Sans se cantonner à une analyse économique, c’est aussi la volonté de la Chine de devenir la première puissance mondiale qui explique cette politique. Cela passe par le biais militaire, notamment le contrôle des axes pour les sous-marins. Ils naviguent difficilement du fait de la faible profondeur notamment au Sud, obligeant donc à trouver d’autres routes en dépit de la souveraineté des autres pays. Contrôler la Mer de Chine c’est aussi contrôler ses accès et assurer sa prédominance. En particulier sur les Américains eux aussi très présents dans la zone, de par leurs alliés mais plus directement par leur présence directe au Japon et en Corée du Sud. Cela explique donc des revendications similaires, mais aussi la construction d’une île artificielle à usage militaire comme à Subi Reef.

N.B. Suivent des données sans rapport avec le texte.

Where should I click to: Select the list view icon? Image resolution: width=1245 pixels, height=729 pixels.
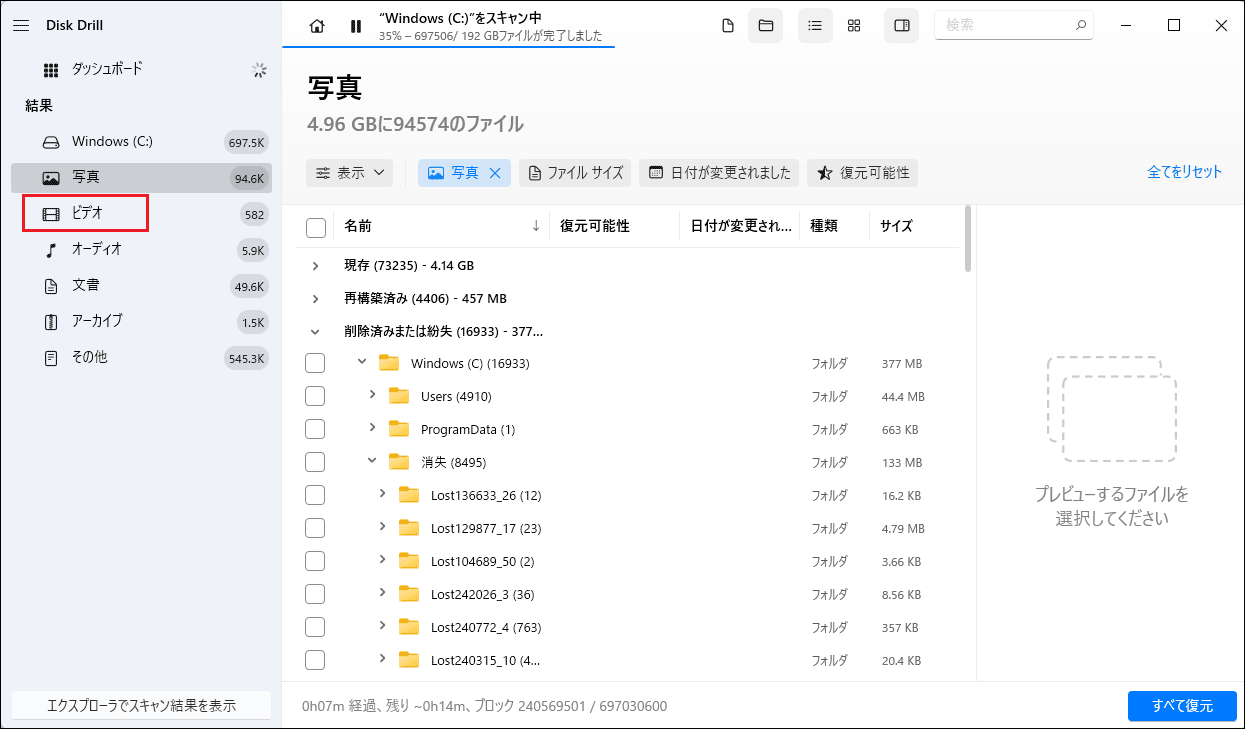pyautogui.click(x=815, y=26)
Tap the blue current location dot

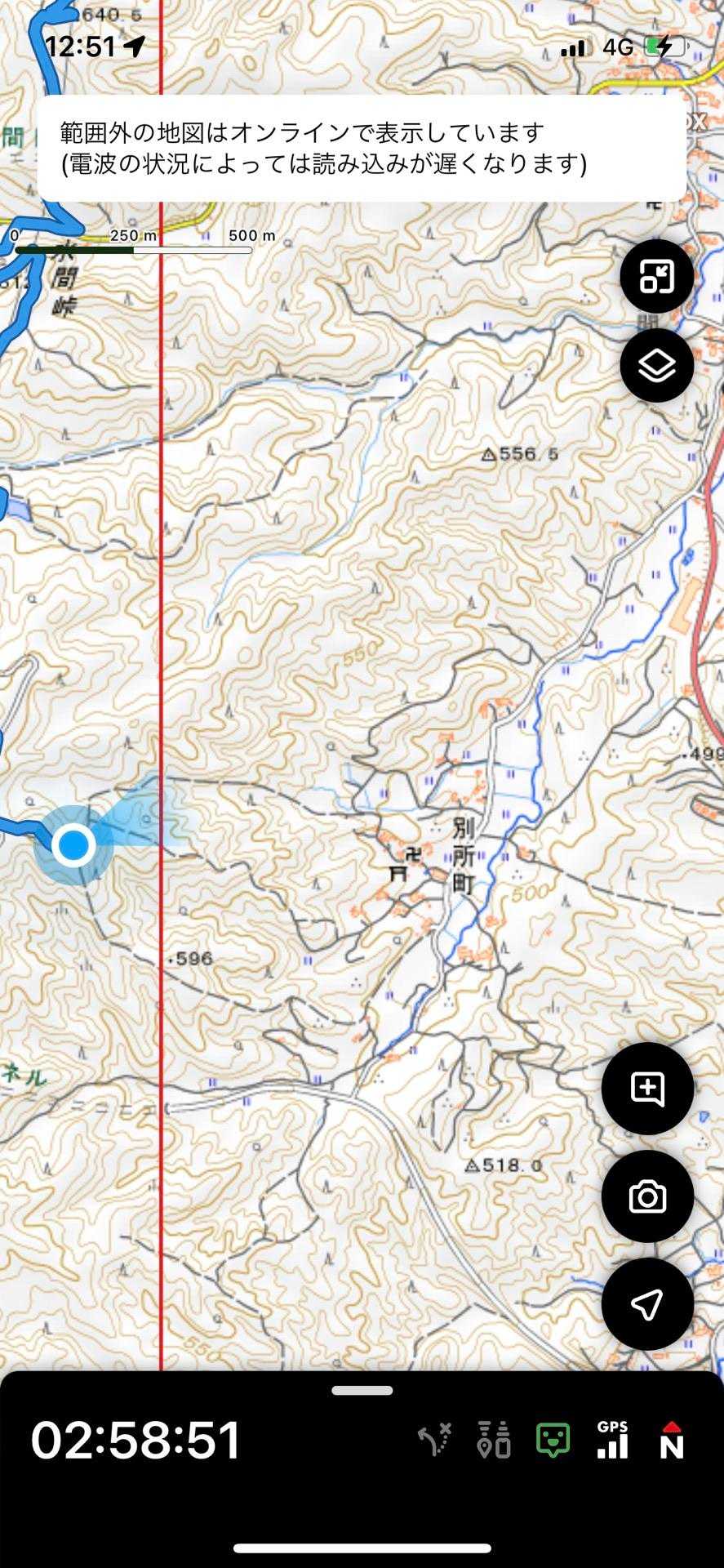(74, 844)
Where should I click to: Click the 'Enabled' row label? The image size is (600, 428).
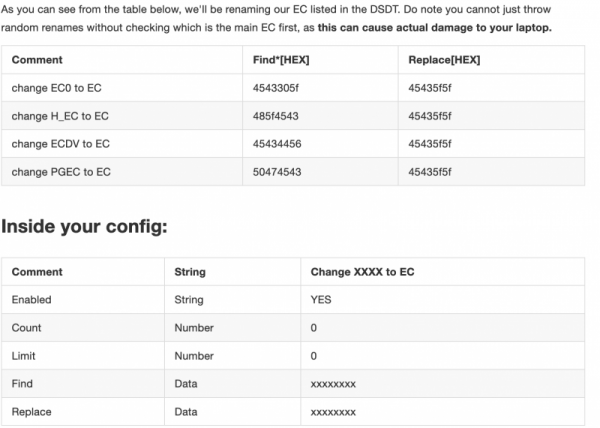(x=32, y=299)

On retrouve en Mer de Chine méridionale le même argumentaire. Avec des justifications historiques issues du passé d’armateur de la Chine et de ses pêcheurs qui depuis des siècles sillonnent la zone. Formant selon eux le socle théorique de leur souveraineté. Mais on retrouve aussi une politique d’harcèlement avec des incursions dans les ZEE des territoires contestés, comme en 2019 au large des îles Spratleys quand des navires de pêche chinois viennent perturber des actions de forages pétroliers vietnamiens. Jamais en utilisant son armée directement mais avec des garde-côtes ou des milices de pêcheurs. Toujours pour éviter le conflit ouvert mais en extériorisant quand même leur hégémonie asiatique. En effet, le modus operandi, la justification théorique et les motivations sont les mêmes et pour trouver des réponses à ces événements, peu importe le point de vue choisi, il faut garder cette échelle en tête.

Il est donc net que ces deux phénomènes, tant politique que diplomatique, sont liés et illustrent à la fois les ambitions chinoises et la tension au sein de la région. En 2012, Valérie Niquet responsable au pôle Asie à la Fondation pour la recherche stratégique estime que « Si le Japon cède sous l’effet des tensions, le risque est qu’il n’y ait plus de limites aux velléités de la Chine sur d’autres territoires situés en mer de Chine. Les autres pays asiatiques et les Etats-Unis n’ont donc pas intérêt à ce que le Japon cède ».